Python implementation of closed frequent subgraph mining algorithm cgSpan. Only undirected graphs are currently supported.
https://pypi.org/project/cgspan-mining/
MIT License
9 stars 5 forks source link
closed-graph data-mining graph-algorithms graph-mining gspan gspan-algorithm mining-frequent-subgraphs

cgSpan

cite contains implementation for our paper. If you find this code useful in your research, please consider citing:

@misc{shaul2021cgspan,
  title={cgSpan: Closed Graph-Based Substructure Pattern Mining}, 
  author={Zevin Shaul and Sheikh Naaz},
  year={2021},
  eprint={2112.09573},
  archivePrefix={arXiv},
  primaryClass={cs.AI}
}

cgSpan is an algorithm for mining closed frequent subgraphs. This implementation of cgSpan is built using an existing implementation for gSpan.

gSpan is an algorithm for mining frequent subgraphs.

This program implements cgSpan with Python.
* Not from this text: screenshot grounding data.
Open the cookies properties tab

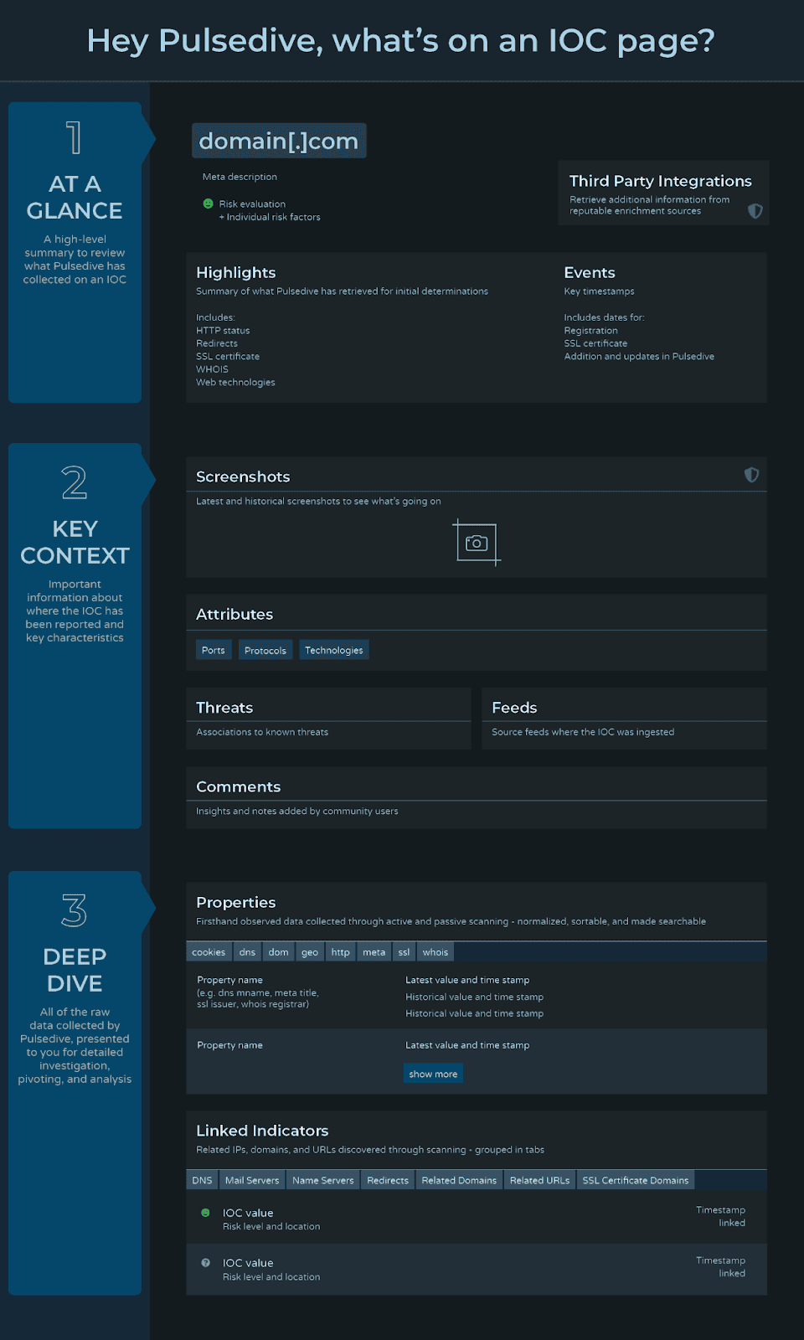[x=209, y=952]
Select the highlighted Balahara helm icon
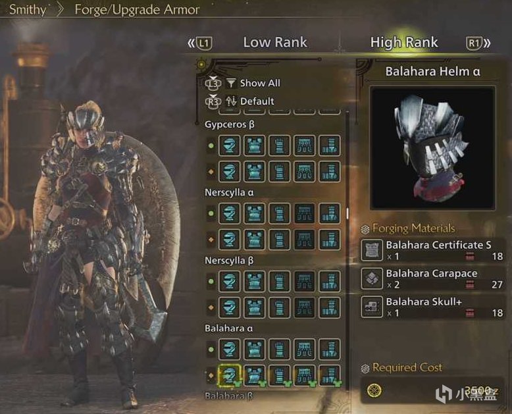 tap(229, 375)
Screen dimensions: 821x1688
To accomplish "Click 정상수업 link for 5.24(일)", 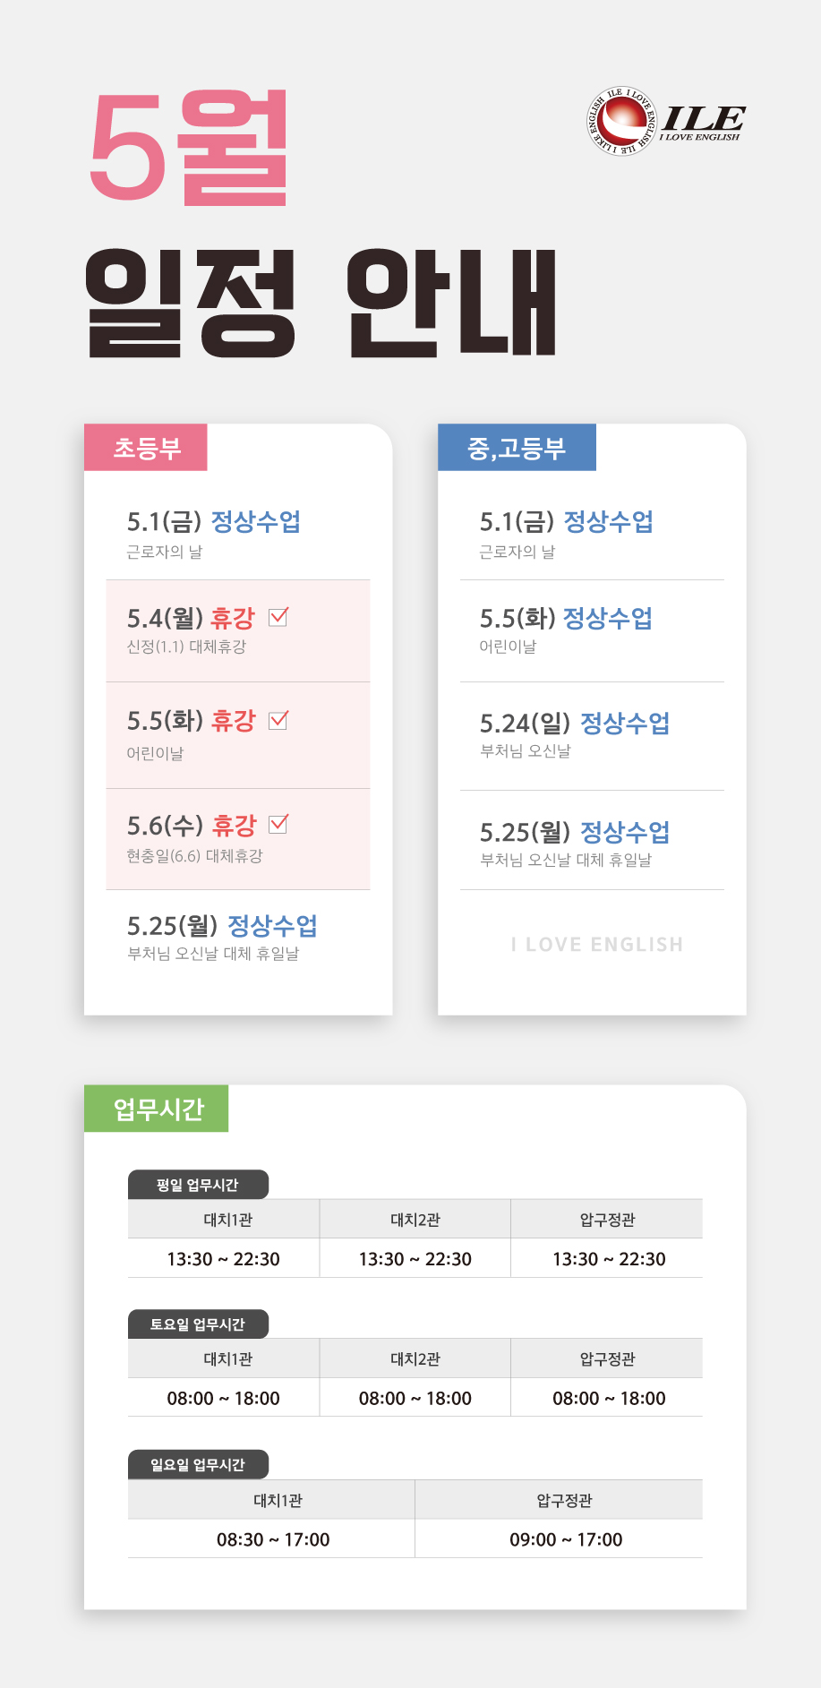I will click(625, 723).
The repository on GitHub is https://github.com/NaazS03/cgSpan

The gSpan implementation referenced by this program can be found on GitHub at https://github.com/betterenvi/gSpan.

Undirected Graphs

This program supports undirected graphs.

How to install

This program supports Python 3.

Method 1

Install this project using pip:

pip install cgspan-mining
Method 2

First, clone the project:

git clone https://github.com/NaazS03/cgSpan.git
cd cgSpan

You can optionally install this project as a third-party library so that you can run it under any path.

python setup.py install

How to run

The command is:

python -m cgspan_mining [-s min_support] [-n num_graph] [-l min_num_vertices] [-u max_num_vertices] [-v True/False] [-p True/False] [-w True/False] [-h] database_file_name 
Some examples
python -m cgspan_mining -s 5000 ./graphdata/graph.data
python -m cgspan_mining -s 5000 -p True ./graphdata/graph.data
python -m cgspan_mining -h

Reference

cgSpan: Closed Graph-Based Substructure Pattern Mining, by Zevin Shaul and Sheikh Naaz

CloseGraph: Mining Close Frequent Graph Patterns, by X. Yan and J.Han.

gSpan: Graph-Based Substructure Pattern Mining, by X. Yan and J. Han. Proc. 2002 of Int. Conf. on Data Mining (ICDM'02).